When you shift a time interval by a subperiod, the shift value must be less than or equal to the number of subperiods in the interval. For example, YEAR.12 is valid (yearly periods beginning in December), but YEAR.13 is not. Similarly, YEAR2.25 is not valid because there is no twenty-fifth month in the two-year period.
In addition, you cannot shift an interval by itself. For example, you cannot shift the interval MONTH because the shifting subperiod for MONTH is one month and MONTH contains only one monthly subperiod. However, you can shift multi-unit intervals by the subperiod. For example, MONTH2.2 specifies bimonthly periods starting on the first day of the second month.
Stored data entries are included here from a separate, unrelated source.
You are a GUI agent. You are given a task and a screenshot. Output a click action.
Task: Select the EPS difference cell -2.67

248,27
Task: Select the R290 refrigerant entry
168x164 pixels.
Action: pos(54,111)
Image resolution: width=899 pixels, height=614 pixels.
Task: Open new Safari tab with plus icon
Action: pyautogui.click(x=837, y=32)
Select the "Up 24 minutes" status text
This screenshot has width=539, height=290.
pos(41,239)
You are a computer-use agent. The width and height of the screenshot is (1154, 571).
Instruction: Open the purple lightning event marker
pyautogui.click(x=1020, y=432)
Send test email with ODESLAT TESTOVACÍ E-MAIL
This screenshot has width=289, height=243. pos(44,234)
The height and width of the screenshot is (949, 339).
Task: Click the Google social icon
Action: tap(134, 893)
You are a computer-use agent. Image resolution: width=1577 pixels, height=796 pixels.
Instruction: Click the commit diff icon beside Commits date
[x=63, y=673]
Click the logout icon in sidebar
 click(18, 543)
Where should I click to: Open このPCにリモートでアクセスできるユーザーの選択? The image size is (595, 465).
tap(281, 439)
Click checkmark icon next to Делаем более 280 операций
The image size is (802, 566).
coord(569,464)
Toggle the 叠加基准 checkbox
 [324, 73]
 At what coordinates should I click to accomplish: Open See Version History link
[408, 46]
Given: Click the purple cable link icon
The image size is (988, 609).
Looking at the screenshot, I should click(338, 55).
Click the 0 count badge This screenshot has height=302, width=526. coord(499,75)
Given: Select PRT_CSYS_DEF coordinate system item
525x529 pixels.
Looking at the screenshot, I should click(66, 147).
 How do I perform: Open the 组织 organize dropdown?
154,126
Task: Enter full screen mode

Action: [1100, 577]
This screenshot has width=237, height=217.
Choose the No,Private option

For all intervals except those based on weeks, the SAS System creates shifted intervals by creating the interval based on January 1, 1960, by moving forward the required number of subperiods, and by counting shifted intervals from that point. For example, suppose you create a shifted interval called DAY50.5. The SAS System creates a 50-day interval in which January 1, 1960 is day 1. The SAS System then moves forward to day 5. (Note that the difference , or amount of movement, is 4 days.) The SAS System begins counting shifted intervals from that point. The INTNX function demonstrates that the next interval begins on January 5, 1960:
SAS statements | Results |
---|---|
start=intnx ('day50.5','01jan1960'd,1); | SAS date value 4, or Jan 5, 1960 |
For shifted intervals based on weeks, the SAS System first creates an interval based on Sunday of the week containing January 1, 1960 (that is, December 27, 1959), then moves forward the required number of days. For example, suppose you want to create the interval WEEK2.8 (biweekly periods beginning on the second Sunday of the period). The SAS System measures a two-week interval based on Sunday of the week containing January 1, 1960, and begins counting shifted intervals on the eighth day of that. The INTNX function shows the beginning of the next interval:
SAS statements | Results |
---|---|
start=intnx ('week2.8','01jan1960'd,1); | SAS date value 2, or Jan 3, 1960 |
You can also shift time intervals. For example, HOUR8.7 intervals divide the day into the periods 06:00 to 14:00, 14:00 to 22:00, and 22:00 to 06:00.